§ **Exercise details**
Each entry must be output once more without any change.
◇ ◇ ◇ ◇ ◇ ◇ ◇
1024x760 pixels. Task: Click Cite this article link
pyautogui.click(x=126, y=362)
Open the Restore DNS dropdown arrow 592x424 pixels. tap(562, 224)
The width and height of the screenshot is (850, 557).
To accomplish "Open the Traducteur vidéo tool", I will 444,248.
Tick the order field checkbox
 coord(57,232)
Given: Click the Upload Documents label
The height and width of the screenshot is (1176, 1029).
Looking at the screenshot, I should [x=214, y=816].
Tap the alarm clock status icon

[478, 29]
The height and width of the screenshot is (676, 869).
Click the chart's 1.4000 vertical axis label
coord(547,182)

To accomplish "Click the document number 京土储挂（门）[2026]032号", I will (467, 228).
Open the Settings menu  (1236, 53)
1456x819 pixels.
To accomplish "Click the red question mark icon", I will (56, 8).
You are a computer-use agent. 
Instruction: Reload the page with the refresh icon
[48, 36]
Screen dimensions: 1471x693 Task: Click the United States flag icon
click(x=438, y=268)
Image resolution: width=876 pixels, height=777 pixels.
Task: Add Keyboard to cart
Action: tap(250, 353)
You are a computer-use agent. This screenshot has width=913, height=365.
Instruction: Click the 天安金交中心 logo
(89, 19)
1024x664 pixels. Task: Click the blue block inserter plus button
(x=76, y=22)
◇ ◇ ◇ ◇ ◇ ◇ ◇
§ **Output for this exercise**
1024x760 pixels. Task: Click Cite this article link
pyautogui.click(x=126, y=362)
Open the Restore DNS dropdown arrow 592x424 pixels. tap(562, 224)
The width and height of the screenshot is (850, 557).
To accomplish "Open the Traducteur vidéo tool", I will 444,248.
Tick the order field checkbox
 coord(57,232)
Given: Click the Upload Documents label
The height and width of the screenshot is (1176, 1029).
Looking at the screenshot, I should [x=214, y=816].
Tap the alarm clock status icon

[478, 29]
The height and width of the screenshot is (676, 869).
Click the chart's 1.4000 vertical axis label
coord(547,182)

To accomplish "Click the document number 京土储挂（门）[2026]032号", I will (467, 228).
Open the Settings menu  (1236, 53)
1456x819 pixels.
To accomplish "Click the red question mark icon", I will (56, 8).
You are a computer-use agent. 
Instruction: Reload the page with the refresh icon
[48, 36]
Screen dimensions: 1471x693 Task: Click the United States flag icon
click(x=438, y=268)
Image resolution: width=876 pixels, height=777 pixels.
Task: Add Keyboard to cart
Action: tap(250, 353)
You are a computer-use agent. This screenshot has width=913, height=365.
Instruction: Click the 天安金交中心 logo
(89, 19)
1024x664 pixels. Task: Click the blue block inserter plus button
(x=76, y=22)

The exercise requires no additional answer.